AAPM: Stationary DBT boosts resolution, scan speed

Replacing the rotating mammography x-ray tube of a digital breast tomosynthesis (DBT) device with a stationary design increases the system's spatial resolution and reduces scanning time, according to data presented on July 31 at the American Association of Physicists in Medicine (AAPM) annual meeting.

Researchers at the University of North Carolina at Chapel Hill developed a prototype stationary DBT system that does not include a rotating source; instead, it uses an array of carbon nanotube (CNT) x-ray sources retrofitted onto a Hologic Selenia Dimensions DBT system.

"In conventional DBT systems, a single x-ray source moves over a limited angle arc," wrote lead presenter Andrew Tucker, PhD, and colleagues in the presentation abstract. "This leads to motion blurring in the projection images associated with x-ray source motion and total scan times."

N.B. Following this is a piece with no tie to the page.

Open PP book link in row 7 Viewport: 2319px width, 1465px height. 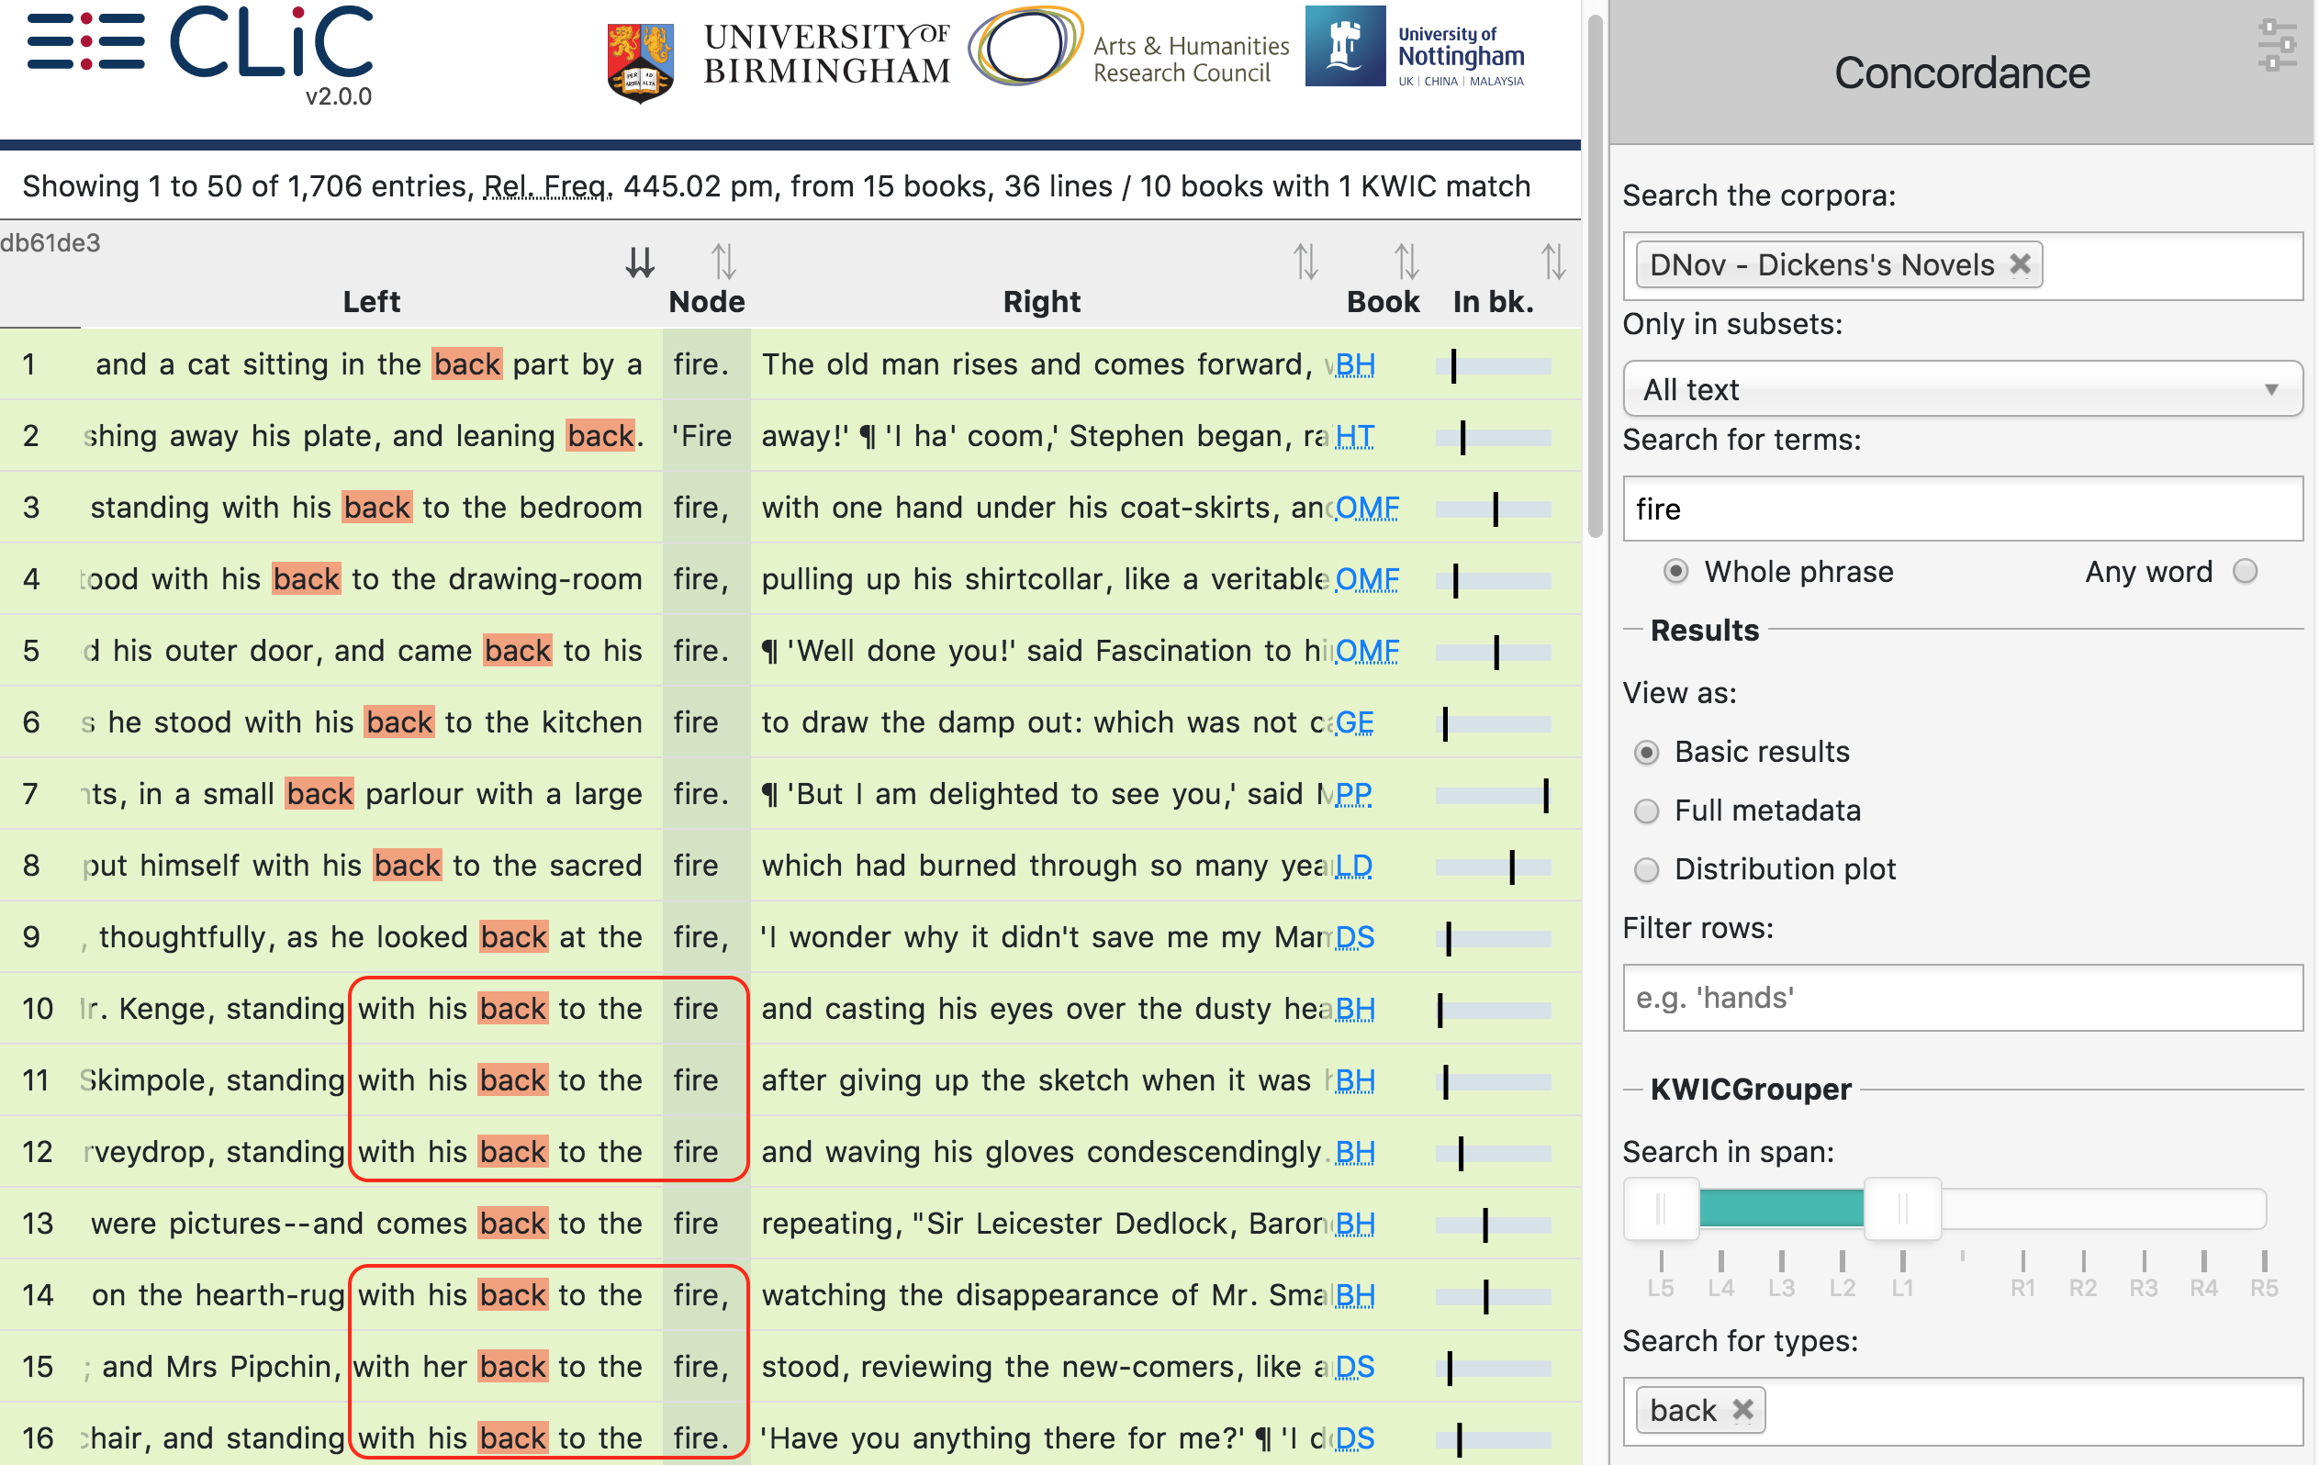[x=1353, y=794]
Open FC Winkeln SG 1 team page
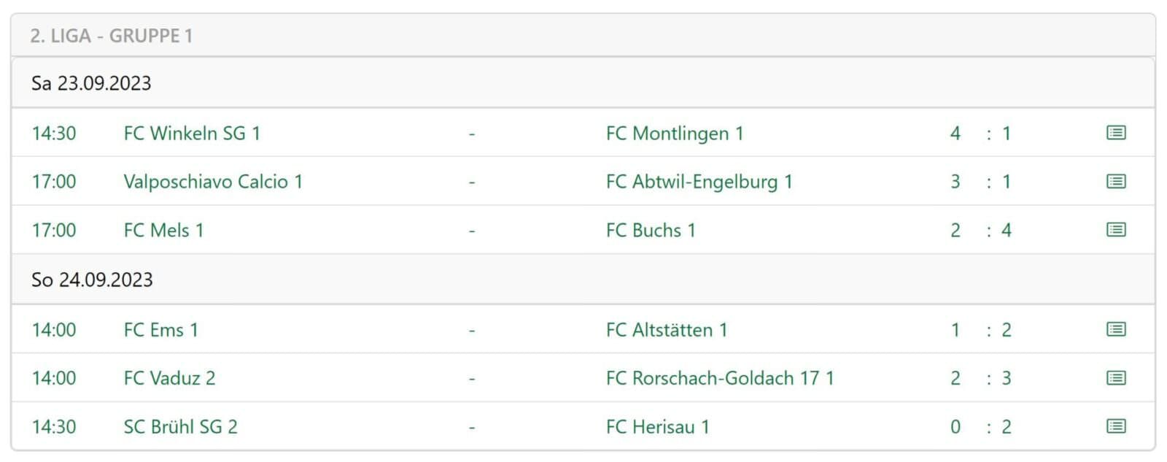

In the prototype device, Tucker's group used a linear-source array with 31 x-ray-generating focal spots distributed over a 30° angular span. The team used a phantom to evaluate the quality of the reconstruction images in different configurations.

Tucker's team found that system resolution along the scanning direction increased from 3.0 cycles/mm with DBT to 4.2 cycles/mm with the stationary DBT device, at a magnification factor of 1.08.

"We demonstrated successful construction and operation of the [stationary DBT] system integrating a CNT x-ray source array with a Hologic DBT system," Tucker's team wrote. "The spatial resolution of the [stationary DBT] system is ... substantially increased over the corresponding DBT system."